What an offence! Wasn't it enough to enrage the sweetest of women? Put yourself—I mean it was unpardonable!

For a second she seemed about to escape even more surreptitiously than she had entered; and then a smile, half sad, half whimsical, twitched her lips. A sense of humour—how much it spares us, how far it goes in life! A little pathetic that often a sense of humour wins affection, and the noble qualities get nothing but a dull respect. She looked at a pencil-case on the table, and stood tempted, her fingers at her mouth. Dared she do it! She would not have roused him for a coronet—and the creak of a board, even the scratching of the lead, might be fatal. She wavered. She moved towards the pencil slowly, stealthily, inch by inch.

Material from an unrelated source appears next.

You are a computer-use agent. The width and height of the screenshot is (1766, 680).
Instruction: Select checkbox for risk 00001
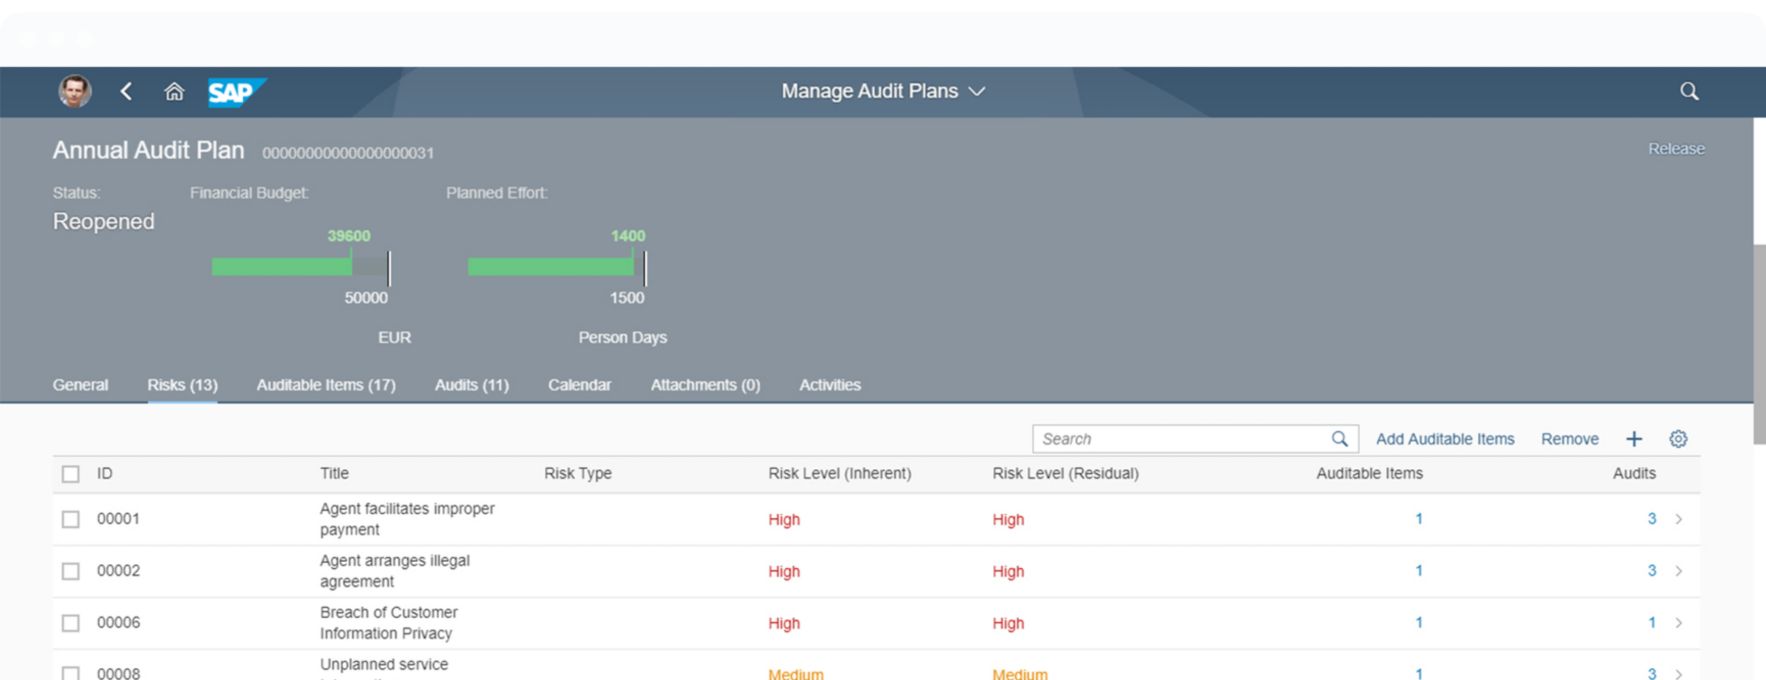(x=71, y=519)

The table was gained. There was nothing to write on. A paper-covered volume lay to her hand; with infinite precaution she tore the title-page. Tremulously she scribbled, holding her breath. Where to leave the message, where to put it so that it couldn't be overlooked? Again she hesitated. Conrad slept sound, a glance assured her of it. Again she ventured. An instant her gaze dwelt upon him, still with that smile half mirthful and half melancholy on her face. She nodded, wide-eyed—and on the tips of her toes crept out unheard, unseen.

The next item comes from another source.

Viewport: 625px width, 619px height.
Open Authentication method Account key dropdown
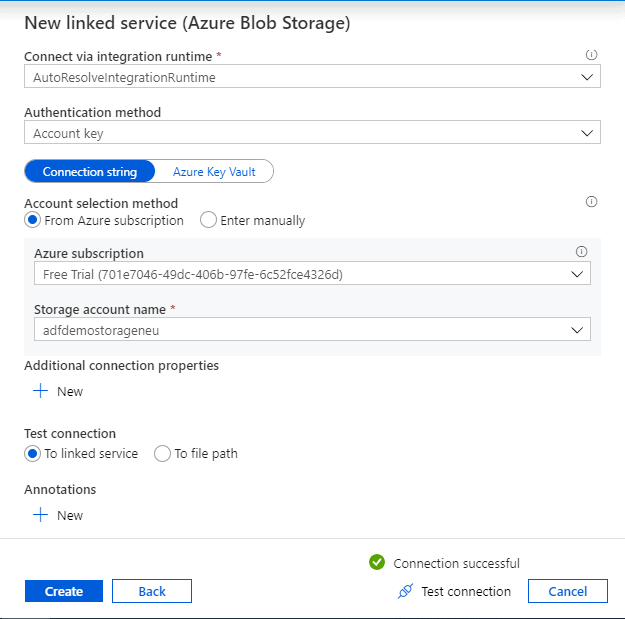click(312, 133)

When Conrad woke, a servant was admitting the sunshine through the window; his coffee steamed by his side. As he sat up—and almost before memory thudded in him—his view met the front page of "Le Marquis de Priola" pinned to the bed-curtain. He rolled towards it haggardly. On it was written:—

"Dreamer! Good-bye. There is no way back to Rouen."

CHAPTER XIII

"I must say I was very happy on the stage," sighed the Countess of Darlington, lifting the teapot.

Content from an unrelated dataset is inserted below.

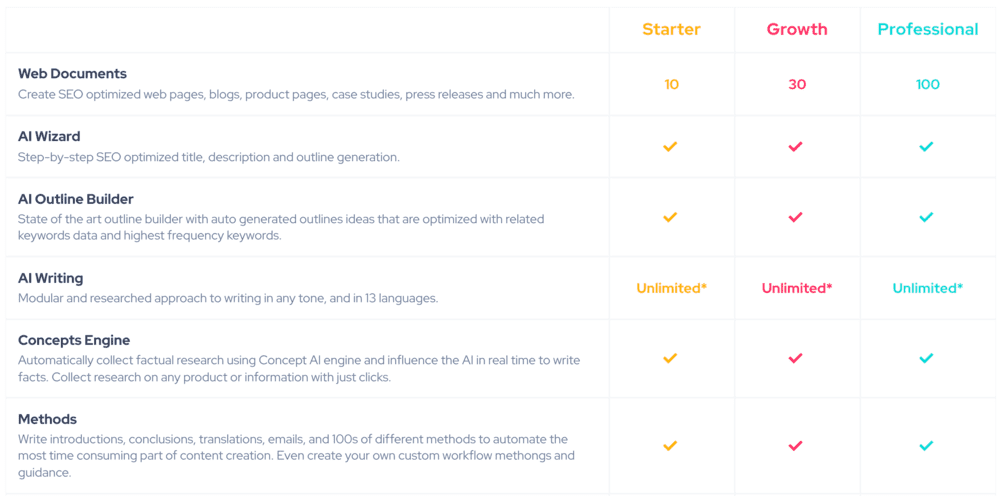Click the Growth Unlimited* AI Writing value

click(797, 288)
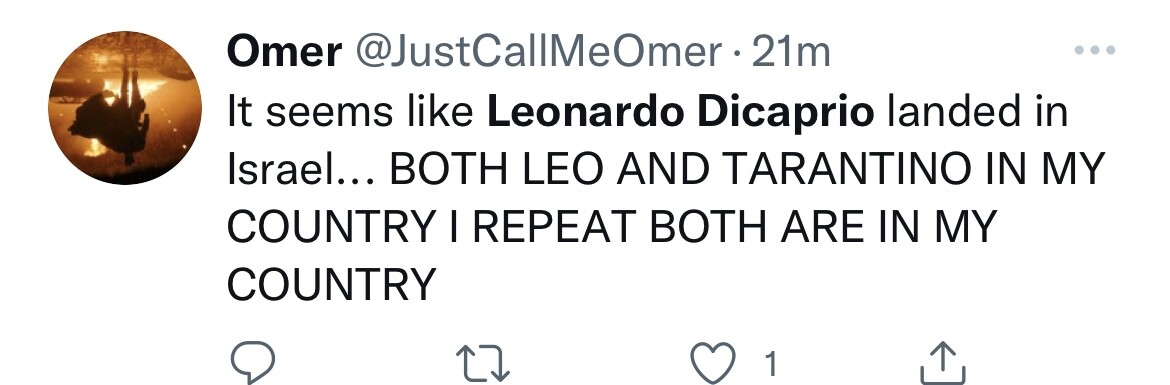Screen dimensions: 1170x385
Task: Retweet the Leonardo Dicaprio post
Action: pos(483,363)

The Earl of Armoury's mother threw up her eyes. A shapeless, waddling woman, the duchess, with a sanctimonious voice. There were elderly gentlemen who, remembering Flossie's agility with a tambourine at the old Pavilion, felt reformation to be a sad affair when they looked at her.

"Not 'happy,'" she said piously, "dazzled—only dazzled, dear Lady Darlington. Ladies like you and I can't be happy on the stage. It goes against the grain with you and I."